## GIVEN TASK
Copy word for word every line of the records, starting with the line that contains "The image size" and going to the end of the records, with both ends included. Don't include the pictures.

## SUPPLIED MATERIAL
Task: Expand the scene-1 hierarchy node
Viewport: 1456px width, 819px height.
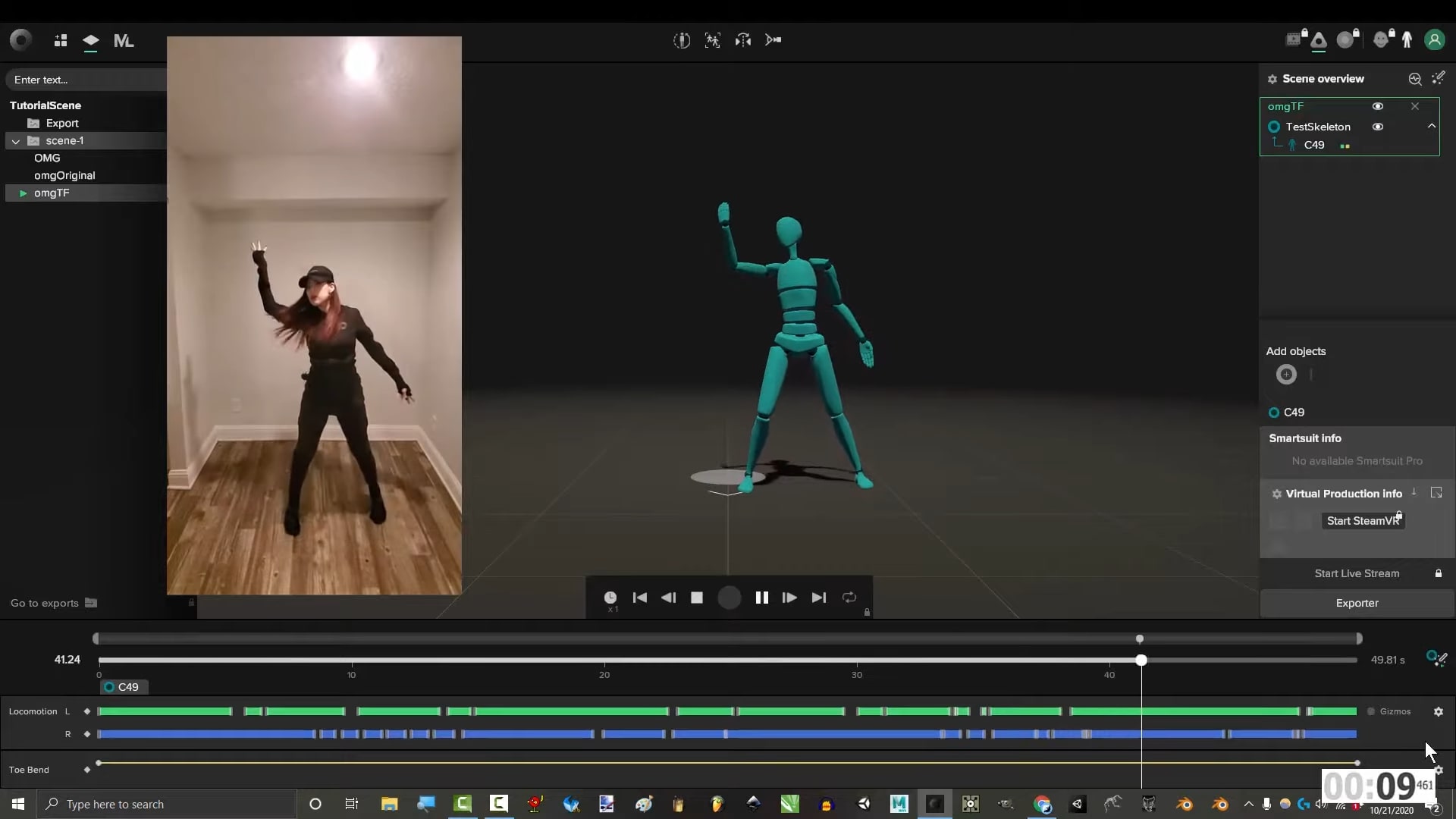Action: [x=15, y=140]
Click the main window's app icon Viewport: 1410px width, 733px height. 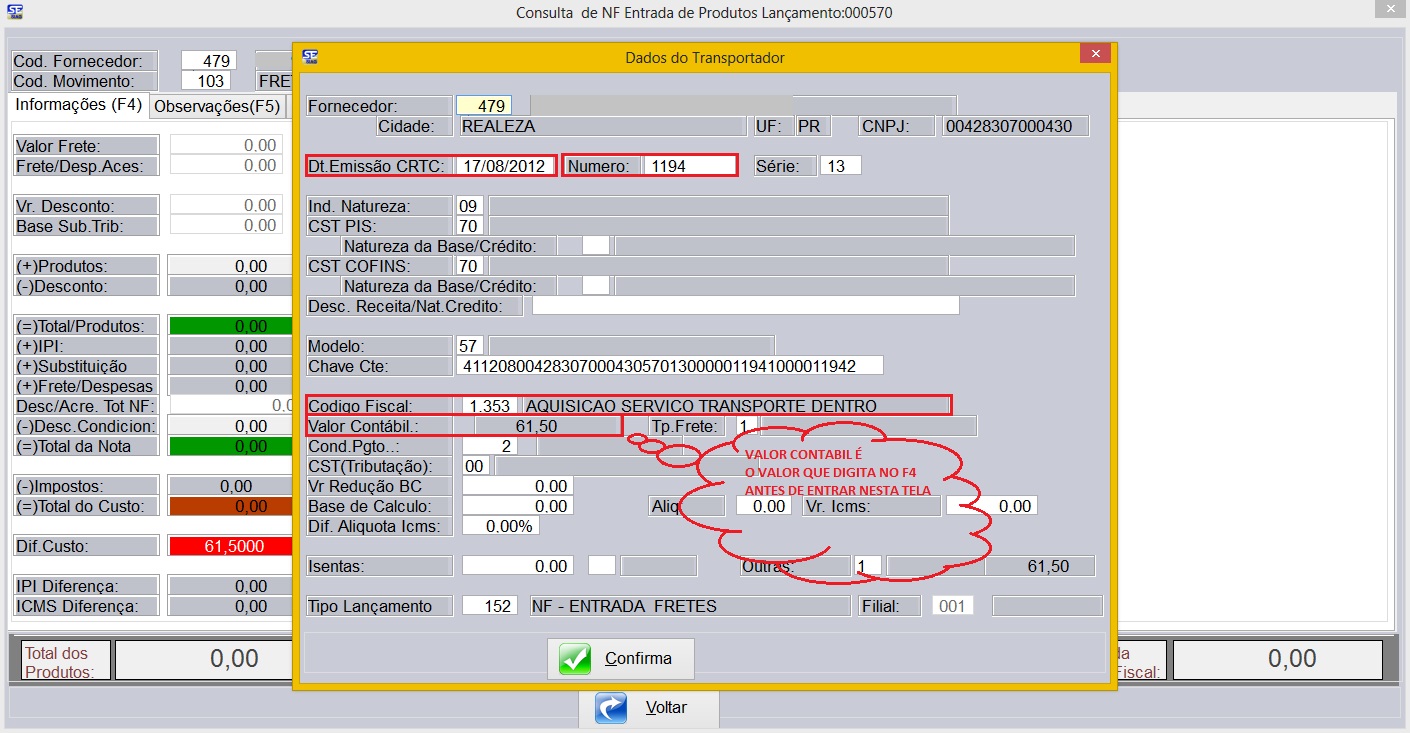point(15,13)
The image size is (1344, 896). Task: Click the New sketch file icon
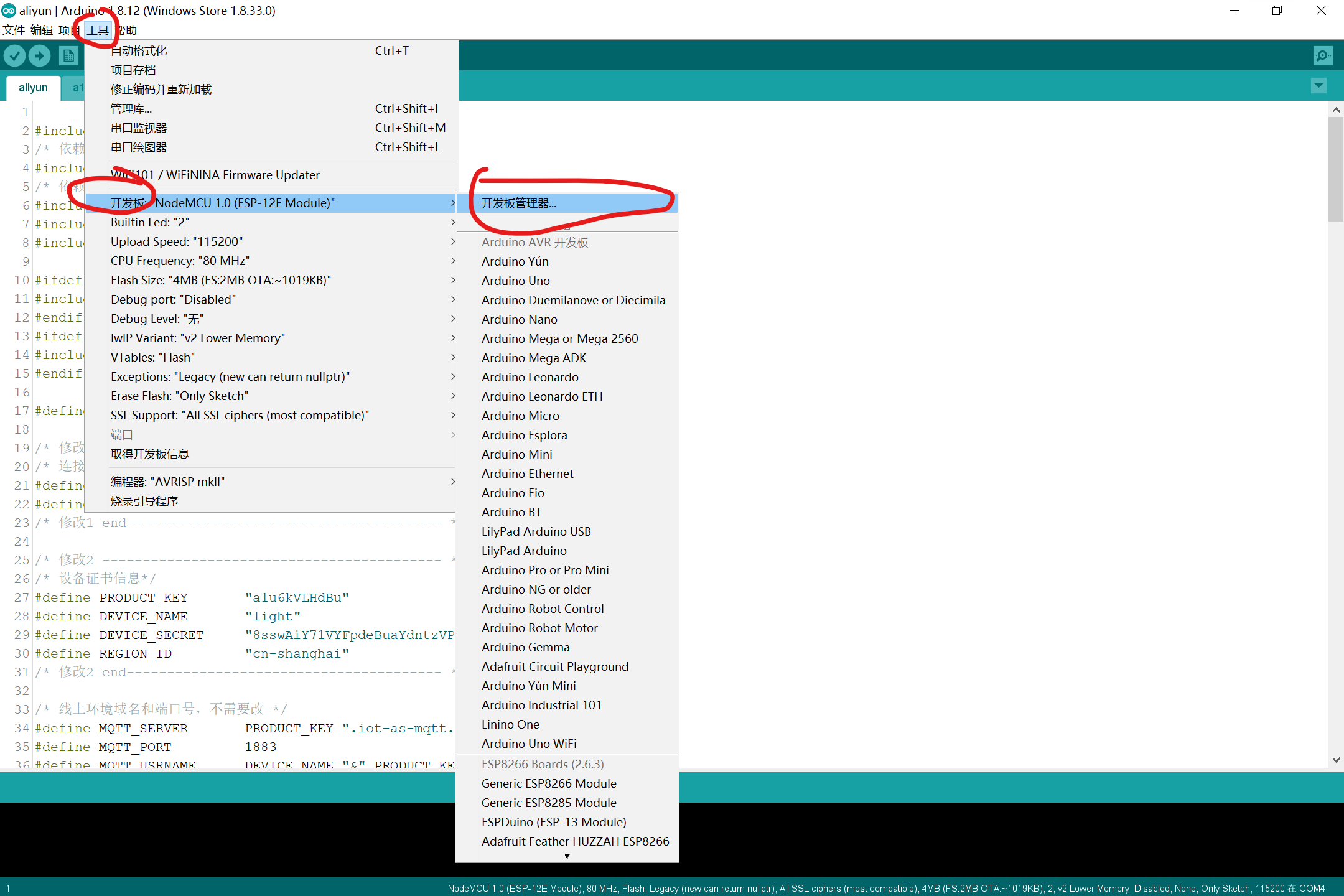coord(68,57)
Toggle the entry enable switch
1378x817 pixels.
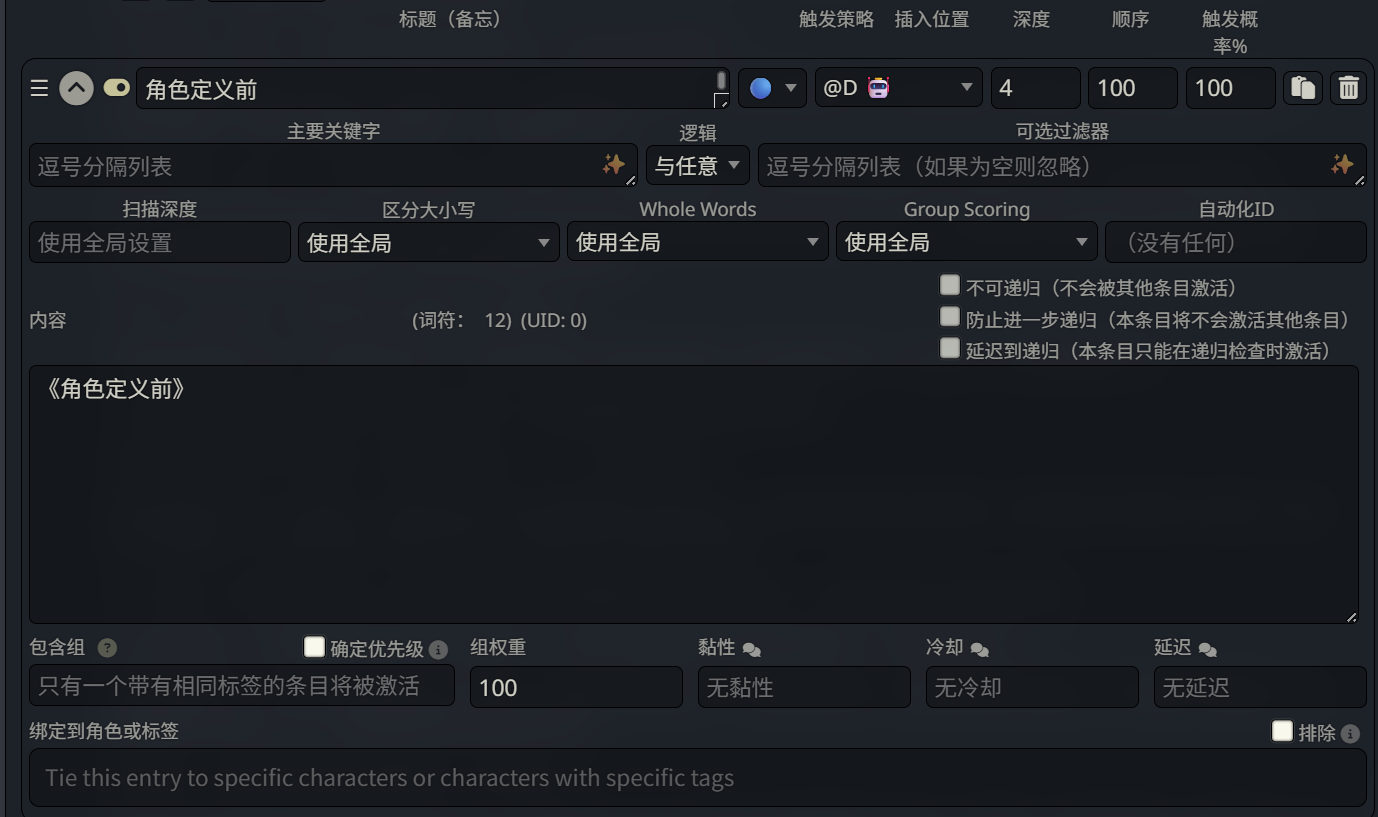click(x=117, y=88)
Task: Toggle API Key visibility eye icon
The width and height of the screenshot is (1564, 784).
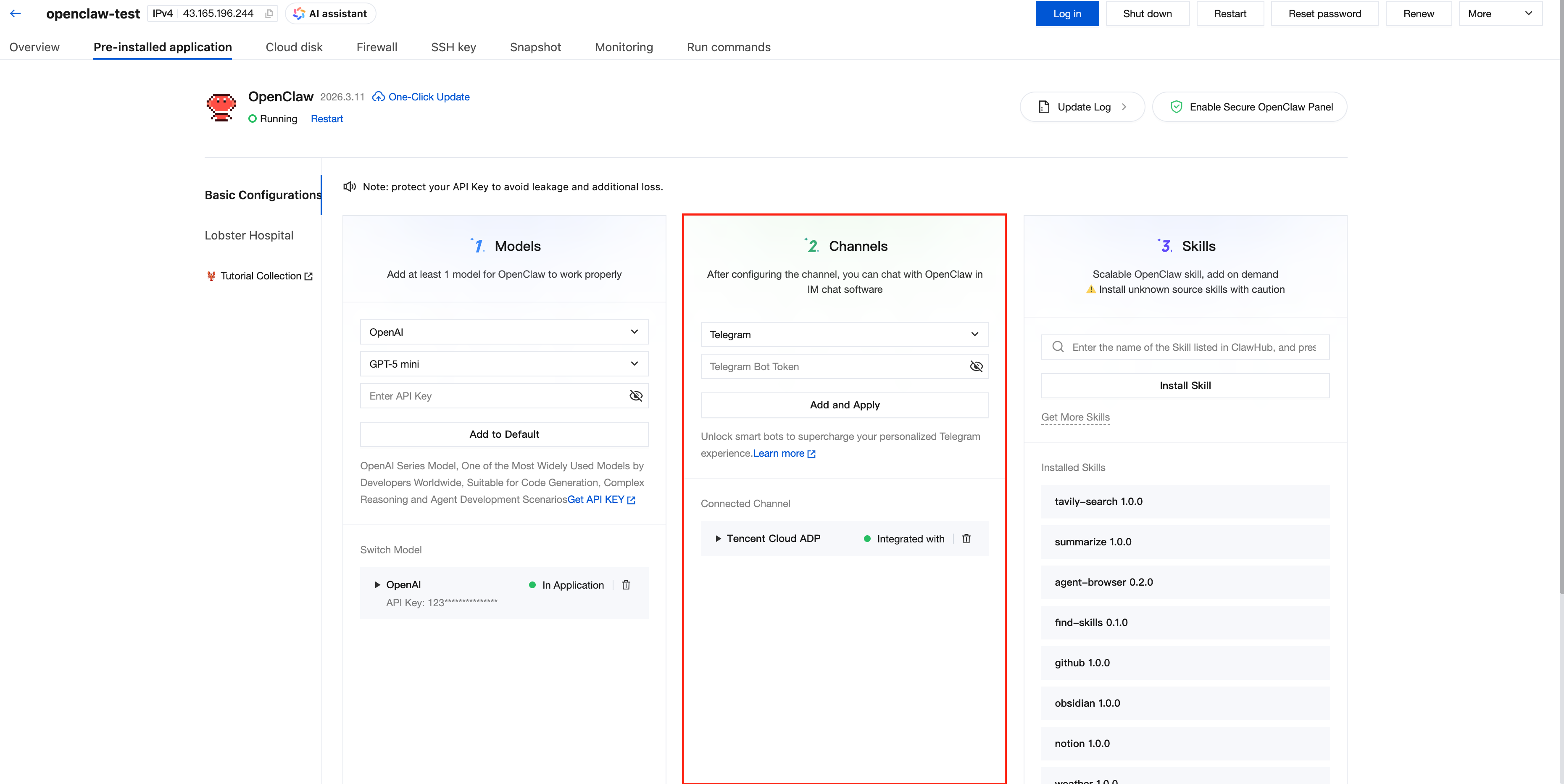Action: tap(636, 396)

## RESPONSE TO THIS TASK
The image size is (1344, 896). Task: Click the New sketch file icon
coord(68,57)
Toggle the entry enable switch
1378x817 pixels.
click(x=117, y=88)
Task: Toggle API Key visibility eye icon
The width and height of the screenshot is (1564, 784).
Action: tap(636, 396)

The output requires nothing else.